Instructions to follow: Print the records below once again, exactly as they were given.

--- Entries supplied Enclosed Below ---

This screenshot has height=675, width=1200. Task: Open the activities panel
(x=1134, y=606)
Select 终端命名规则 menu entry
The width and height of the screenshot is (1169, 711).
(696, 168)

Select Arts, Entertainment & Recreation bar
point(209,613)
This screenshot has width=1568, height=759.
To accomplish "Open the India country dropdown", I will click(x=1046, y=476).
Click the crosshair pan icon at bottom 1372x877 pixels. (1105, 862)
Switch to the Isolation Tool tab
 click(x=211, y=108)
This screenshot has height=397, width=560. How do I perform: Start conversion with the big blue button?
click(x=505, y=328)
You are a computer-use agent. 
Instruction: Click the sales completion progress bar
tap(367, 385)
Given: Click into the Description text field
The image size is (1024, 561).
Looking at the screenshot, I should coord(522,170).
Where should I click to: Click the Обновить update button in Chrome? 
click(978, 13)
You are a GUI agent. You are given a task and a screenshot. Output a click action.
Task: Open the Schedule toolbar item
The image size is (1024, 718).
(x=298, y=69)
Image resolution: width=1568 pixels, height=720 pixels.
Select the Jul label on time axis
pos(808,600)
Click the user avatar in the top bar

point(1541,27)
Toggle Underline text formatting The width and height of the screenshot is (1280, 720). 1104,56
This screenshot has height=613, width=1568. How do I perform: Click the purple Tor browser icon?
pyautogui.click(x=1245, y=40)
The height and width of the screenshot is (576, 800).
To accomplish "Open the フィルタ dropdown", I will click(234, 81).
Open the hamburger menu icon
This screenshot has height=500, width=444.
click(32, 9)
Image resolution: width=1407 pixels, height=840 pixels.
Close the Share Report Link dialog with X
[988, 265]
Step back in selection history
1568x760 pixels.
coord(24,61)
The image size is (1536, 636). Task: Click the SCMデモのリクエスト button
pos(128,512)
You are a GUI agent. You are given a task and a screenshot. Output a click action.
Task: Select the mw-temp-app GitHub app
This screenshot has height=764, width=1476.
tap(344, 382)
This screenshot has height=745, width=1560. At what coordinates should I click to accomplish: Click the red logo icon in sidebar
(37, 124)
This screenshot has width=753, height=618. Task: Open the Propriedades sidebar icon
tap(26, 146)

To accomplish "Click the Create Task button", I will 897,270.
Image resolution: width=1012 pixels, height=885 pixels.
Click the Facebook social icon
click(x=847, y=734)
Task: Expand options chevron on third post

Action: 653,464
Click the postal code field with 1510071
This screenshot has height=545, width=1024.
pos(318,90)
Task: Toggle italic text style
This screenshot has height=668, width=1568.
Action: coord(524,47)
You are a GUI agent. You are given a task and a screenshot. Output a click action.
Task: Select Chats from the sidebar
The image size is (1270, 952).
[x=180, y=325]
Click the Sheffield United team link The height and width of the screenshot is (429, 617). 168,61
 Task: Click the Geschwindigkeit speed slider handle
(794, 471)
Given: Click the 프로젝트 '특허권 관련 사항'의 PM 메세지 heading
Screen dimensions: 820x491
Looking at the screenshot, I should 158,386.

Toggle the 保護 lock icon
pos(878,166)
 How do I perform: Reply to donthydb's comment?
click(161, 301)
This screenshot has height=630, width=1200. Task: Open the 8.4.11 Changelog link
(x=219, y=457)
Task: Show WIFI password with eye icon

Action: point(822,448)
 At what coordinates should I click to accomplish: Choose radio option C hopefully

--- End of Enclosed Entries supplied ---

Task result:
This screenshot has height=675, width=1200. Task: Open the activities panel
(x=1134, y=606)
Select 终端命名规则 menu entry
The width and height of the screenshot is (1169, 711).
(696, 168)

Select Arts, Entertainment & Recreation bar
point(209,613)
This screenshot has width=1568, height=759.
To accomplish "Open the India country dropdown", I will click(x=1046, y=476).
Click the crosshair pan icon at bottom 1372x877 pixels. (1105, 862)
Switch to the Isolation Tool tab
 click(x=211, y=108)
This screenshot has height=397, width=560. How do I perform: Start conversion with the big blue button?
click(x=505, y=328)
You are a computer-use agent. 
Instruction: Click the sales completion progress bar
tap(367, 385)
Given: Click into the Description text field
The image size is (1024, 561).
Looking at the screenshot, I should coord(522,170).
Where should I click to: Click the Обновить update button in Chrome? 
click(978, 13)
You are a GUI agent. You are given a task and a screenshot. Output a click action.
Task: Open the Schedule toolbar item
The image size is (1024, 718).
(x=298, y=69)
Image resolution: width=1568 pixels, height=720 pixels.
Select the Jul label on time axis
pos(808,600)
Click the user avatar in the top bar

point(1541,27)
Toggle Underline text formatting The width and height of the screenshot is (1280, 720). 1104,56
This screenshot has height=613, width=1568. How do I perform: Click the purple Tor browser icon?
pyautogui.click(x=1245, y=40)
The height and width of the screenshot is (576, 800).
To accomplish "Open the フィルタ dropdown", I will click(234, 81).
Open the hamburger menu icon
This screenshot has height=500, width=444.
click(32, 9)
Image resolution: width=1407 pixels, height=840 pixels.
Close the Share Report Link dialog with X
[988, 265]
Step back in selection history
1568x760 pixels.
coord(24,61)
The image size is (1536, 636). Task: Click the SCMデモのリクエスト button
pos(128,512)
You are a GUI agent. You are given a task and a screenshot. Output a click action.
Task: Select the mw-temp-app GitHub app
This screenshot has height=764, width=1476.
tap(344, 382)
This screenshot has height=745, width=1560. At what coordinates should I click to accomplish: Click the red logo icon in sidebar
(37, 124)
This screenshot has width=753, height=618. Task: Open the Propriedades sidebar icon
tap(26, 146)

To accomplish "Click the Create Task button", I will 897,270.
Image resolution: width=1012 pixels, height=885 pixels.
Click the Facebook social icon
click(x=847, y=734)
Task: Expand options chevron on third post

Action: 653,464
Click the postal code field with 1510071
This screenshot has height=545, width=1024.
pos(318,90)
Task: Toggle italic text style
This screenshot has height=668, width=1568.
Action: coord(524,47)
You are a GUI agent. You are given a task and a screenshot. Output a click action.
Task: Select Chats from the sidebar
The image size is (1270, 952).
[x=180, y=325]
Click the Sheffield United team link The height and width of the screenshot is (429, 617). 168,61
 Task: Click the Geschwindigkeit speed slider handle
(794, 471)
Given: Click the 프로젝트 '특허권 관련 사항'의 PM 메세지 heading
Screen dimensions: 820x491
Looking at the screenshot, I should 158,386.

Toggle the 保護 lock icon
pos(878,166)
 How do I perform: Reply to donthydb's comment?
click(161, 301)
This screenshot has height=630, width=1200. Task: Open the 8.4.11 Changelog link
(x=219, y=457)
Task: Show WIFI password with eye icon

Action: point(822,448)
 At what coordinates should I click to accomplish: Choose radio option C hopefully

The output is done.